[Saved entries]
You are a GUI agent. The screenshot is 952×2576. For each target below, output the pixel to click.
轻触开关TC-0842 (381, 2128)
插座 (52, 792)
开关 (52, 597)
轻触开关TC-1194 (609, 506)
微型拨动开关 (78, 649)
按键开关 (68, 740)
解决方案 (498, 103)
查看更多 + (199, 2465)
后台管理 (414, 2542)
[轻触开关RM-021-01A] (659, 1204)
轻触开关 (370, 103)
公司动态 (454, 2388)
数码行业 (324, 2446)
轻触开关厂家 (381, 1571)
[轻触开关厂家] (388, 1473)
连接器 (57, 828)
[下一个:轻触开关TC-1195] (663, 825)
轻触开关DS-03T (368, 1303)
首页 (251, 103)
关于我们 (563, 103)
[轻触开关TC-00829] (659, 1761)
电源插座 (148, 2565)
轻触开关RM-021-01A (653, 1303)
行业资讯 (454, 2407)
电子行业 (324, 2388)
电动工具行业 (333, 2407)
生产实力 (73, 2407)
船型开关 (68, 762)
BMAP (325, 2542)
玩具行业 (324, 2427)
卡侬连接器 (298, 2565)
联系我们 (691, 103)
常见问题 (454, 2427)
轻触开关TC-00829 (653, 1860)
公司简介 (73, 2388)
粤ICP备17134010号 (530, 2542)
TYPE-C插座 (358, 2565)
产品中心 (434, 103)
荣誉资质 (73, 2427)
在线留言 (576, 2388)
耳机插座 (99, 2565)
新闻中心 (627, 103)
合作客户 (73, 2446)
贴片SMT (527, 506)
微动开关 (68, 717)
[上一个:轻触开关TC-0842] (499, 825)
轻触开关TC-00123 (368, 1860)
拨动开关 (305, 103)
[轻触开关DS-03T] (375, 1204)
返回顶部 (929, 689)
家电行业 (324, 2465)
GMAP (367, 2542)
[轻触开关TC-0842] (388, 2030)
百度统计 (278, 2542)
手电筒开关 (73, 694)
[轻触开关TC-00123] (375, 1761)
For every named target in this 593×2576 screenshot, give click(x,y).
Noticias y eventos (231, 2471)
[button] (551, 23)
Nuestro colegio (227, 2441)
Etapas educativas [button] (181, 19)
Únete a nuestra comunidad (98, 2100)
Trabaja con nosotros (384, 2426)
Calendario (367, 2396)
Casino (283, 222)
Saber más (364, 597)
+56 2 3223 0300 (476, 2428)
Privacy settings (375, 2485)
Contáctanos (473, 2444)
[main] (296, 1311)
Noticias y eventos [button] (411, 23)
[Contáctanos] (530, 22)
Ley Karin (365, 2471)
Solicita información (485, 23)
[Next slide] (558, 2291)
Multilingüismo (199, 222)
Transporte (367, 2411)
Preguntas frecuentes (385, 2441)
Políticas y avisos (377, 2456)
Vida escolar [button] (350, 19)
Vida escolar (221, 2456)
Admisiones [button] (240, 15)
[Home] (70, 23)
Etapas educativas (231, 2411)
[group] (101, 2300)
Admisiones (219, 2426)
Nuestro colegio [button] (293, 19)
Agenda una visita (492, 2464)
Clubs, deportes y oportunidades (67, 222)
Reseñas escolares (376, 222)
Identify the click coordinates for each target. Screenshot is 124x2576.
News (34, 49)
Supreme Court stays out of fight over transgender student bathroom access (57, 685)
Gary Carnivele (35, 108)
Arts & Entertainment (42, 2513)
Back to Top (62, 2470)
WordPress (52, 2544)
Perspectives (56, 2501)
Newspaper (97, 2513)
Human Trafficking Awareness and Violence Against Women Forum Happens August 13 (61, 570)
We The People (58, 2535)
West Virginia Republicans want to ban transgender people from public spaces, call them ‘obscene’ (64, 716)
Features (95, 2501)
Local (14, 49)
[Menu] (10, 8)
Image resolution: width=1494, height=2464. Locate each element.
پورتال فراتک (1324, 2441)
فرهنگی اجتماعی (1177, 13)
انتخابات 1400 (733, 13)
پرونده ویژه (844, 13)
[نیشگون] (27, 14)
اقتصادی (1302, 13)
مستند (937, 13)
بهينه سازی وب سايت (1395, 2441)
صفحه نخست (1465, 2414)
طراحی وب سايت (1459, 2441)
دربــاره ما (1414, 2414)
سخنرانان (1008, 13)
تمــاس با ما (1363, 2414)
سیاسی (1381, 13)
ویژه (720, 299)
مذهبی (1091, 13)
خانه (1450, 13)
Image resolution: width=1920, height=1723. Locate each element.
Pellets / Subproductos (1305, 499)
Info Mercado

### TASK ITEM
Word for word, restate the lines running from the one containing "تمــاس با ما (1363, 2414)" through the final line of the records above, and nothing besides.

### OUTPUT OF THE TASK
تمــاس با ما (1363, 2414)
سیاسی (1381, 13)
ویژه (720, 299)
مذهبی (1091, 13)
خانه (1450, 13)
Image resolution: width=1920, height=1723. Locate each element.
Pellets / Subproductos (1305, 499)
Info Mercado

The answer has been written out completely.